Sex is also a way people in real life express rebelliousness. It might be a way for fictional characters to do that, as well. You have this nice life all plotted out for them, a nice plot arc, and then in chapter twelve, they break the fourth wall, walk out of the book and into the writer’s studio, sit down, and say, “No, I’m not doing that for those reasons.” Is that rebellion because of some facet of their lives you haven’t written (or even thought) about? What would a teenager do in this situation? For another take on this, see Mikhail Bakhtin’s ideas of the Carnival and grotesque realism.
It is perhaps a truism that disappointment and regret are great sources of story ideas. If nobody does anything regrettable or disappointing, the story is the poorer for the lack. And, for many people, sexuality is rife with disappointments and regrets. Again, it’s not necessarily the case that you need to write about it explicitly (or if you do, to include it in the book) to reflect on the lifelong regret caused by an off-stage broken romance.
I recall being told as a young writer that sex scenes in stories must always advance the action, and significantly change a character. I set out to break this rule, if only because it’s not true of real-life people. Why is sex different from other biological needs and wants, such as eating or sleeping? Sex is something people do, some of them fairly often, and having life-changing experiences every time is just not in the cards. It may be true that the reader only wants to be in the bedroom on those rare occasions when something like that does happen, but the characters are there whether it does or not. Perhaps it’s our job as writers to convey this aspect of our characters’ personalities. For example, their familiarity (or lack thereof) with each other could convey a lot of information to the reader. I’m not convinced I’ve written a sexy scene that’s not transformative that is also worth keeping. So maybe the rule is a good one, but it’s a boundary and writers exist to push at the boundaries.
This past year has been a difficult one for me, largely because of events in my personal life. Sometimes I feel like writing, and sometimes I really don’t. Sometimes writing is therapeutic, or cathartic, and sometimes it’s just fingers moving, putting symbols in little rows on a computer screen.
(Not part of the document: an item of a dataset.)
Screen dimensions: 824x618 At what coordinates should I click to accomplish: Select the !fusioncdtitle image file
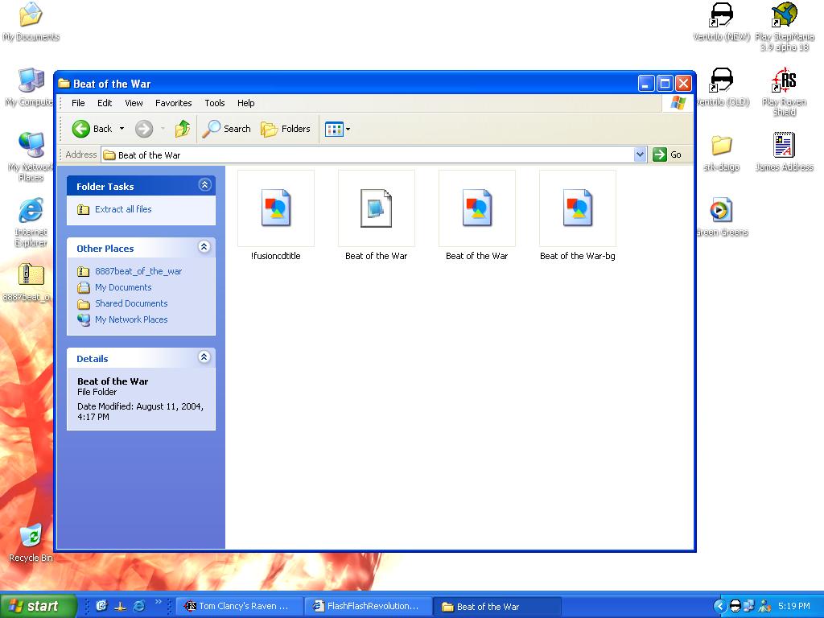point(276,216)
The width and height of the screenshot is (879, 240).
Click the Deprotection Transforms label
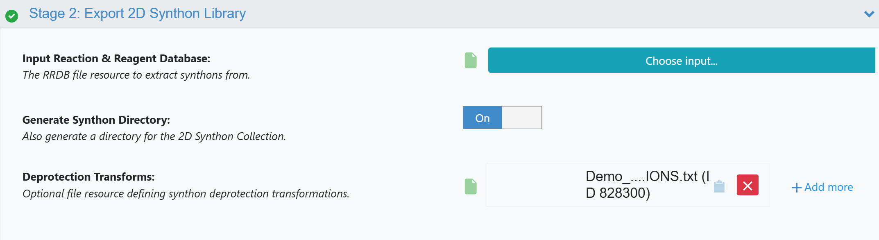(88, 177)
Recently I found an erotic picture on the internet that was very engaging, for a variety of reasons. Certainly one of those was that the woman in the picture was strongly reminiscent of the way I imagine one of the characters in an ongoing saga-in-progress. Her body was mostly hidden behind her partner’s, and it was clear she was taking charge of the encounter.
And I found I had to write the story of a time my character did just that with her partner, whatever the larger context might have been. How did she feel about it beforehand? Was the experience memorable enough that she thought about it the next day? Was it wonderful? A disappointment? Forgettable? What about his feelings? Are they the same as hers (surely not entirely?) and if different, are the differences important? And which two scenes should I set this encounter between? How does it fit into their lives as they move through the story?
And so now it makes sense that she snaps at another character the next morning, that she seems distracted, that her eyes keep straying to her cell phone, wondering if she should wait for a call, or call her partner, and wondering what she’d say if they did talk. I’m sorry, what was that you said?
Backstory is important, and people’s (and characters’) sex lives are part of the backstory that forms their personalities. Characters will ring true if their authors think about who they are, beyond what appears in the story. When in doubt, write smut!